• _Work instructions_
Can you put the lines in the records below into a JSON list of strings, one string per line, starting at the line that contains "Toggle the Created At sort order chevron" and ending at the line that contains "pyautogui.click(x=251, y=54)"? Skip blank lines and leave the pictures out.

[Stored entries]
[START]
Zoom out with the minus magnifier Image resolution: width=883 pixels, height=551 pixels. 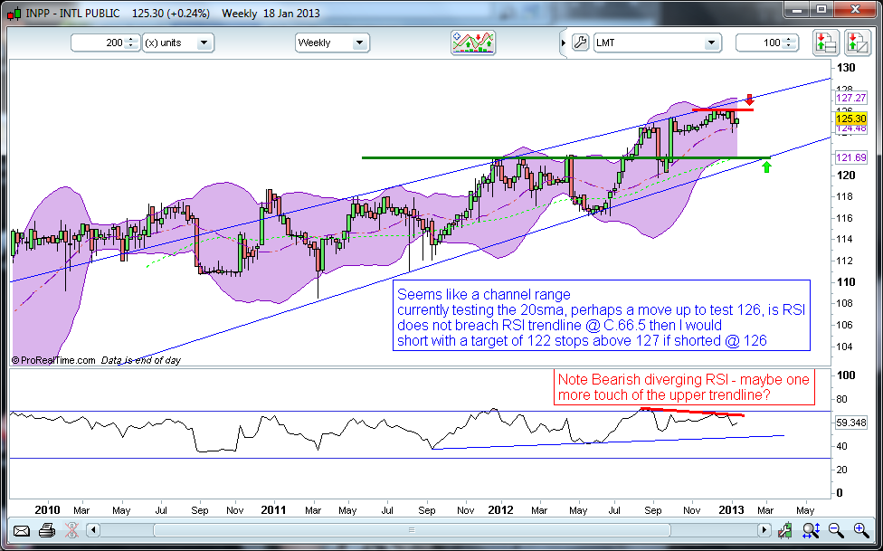(x=836, y=530)
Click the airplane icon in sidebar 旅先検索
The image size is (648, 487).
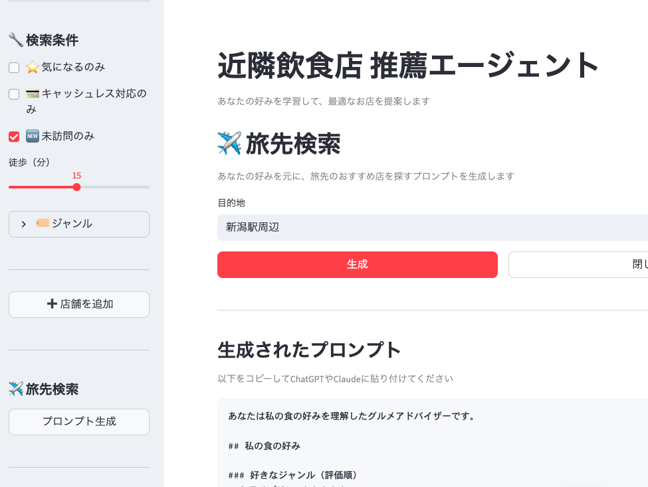pos(16,389)
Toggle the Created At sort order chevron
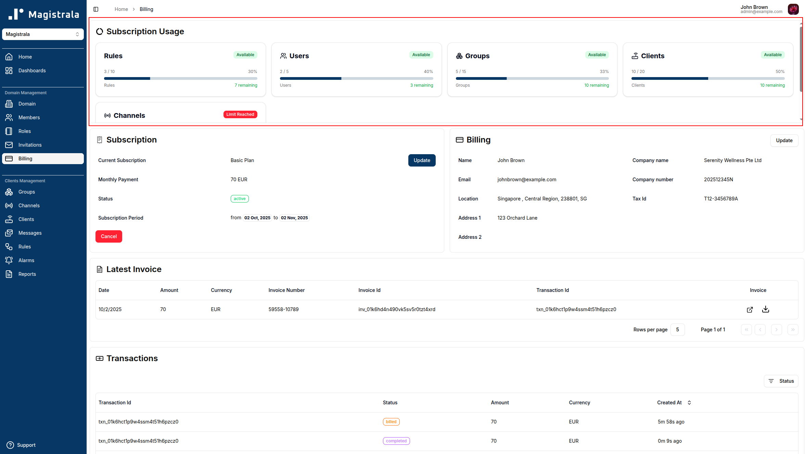The height and width of the screenshot is (454, 805). click(x=689, y=403)
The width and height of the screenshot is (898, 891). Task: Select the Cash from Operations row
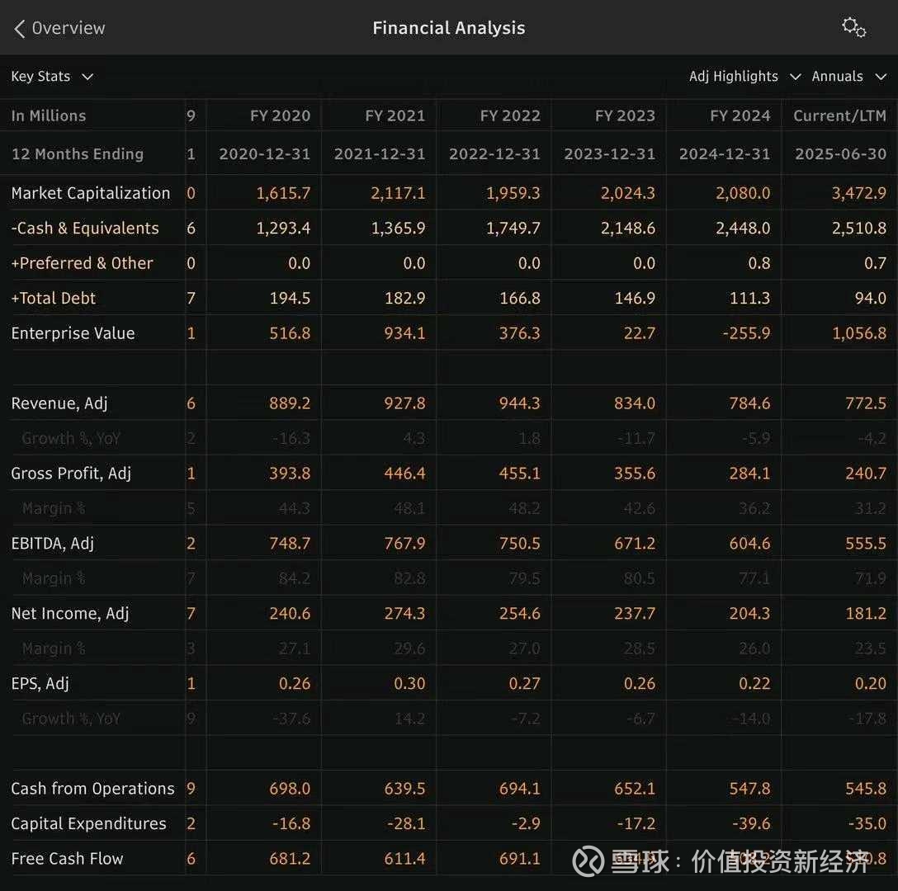92,789
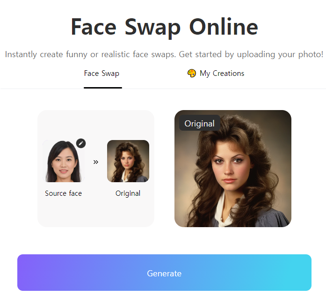Click the 'Get started by uploading your photo' text
Screen dimensions: 326x296
pyautogui.click(x=251, y=54)
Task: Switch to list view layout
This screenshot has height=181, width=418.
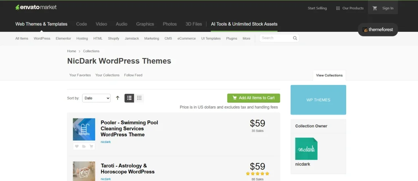Action: 129,98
[END]
• _Written solution_
[
  "Toggle the Created At sort order chevron",
  "The height and width of the screenshot is (454, 805). click(x=689, y=403)",
  "The width and height of the screenshot is (898, 891). Task: Select the Cash from Operations row",
  "92,789",
  "Click the 'Get started by uploading your photo' text",
  "Screen dimensions: 326x296",
  "pyautogui.click(x=251, y=54)"
]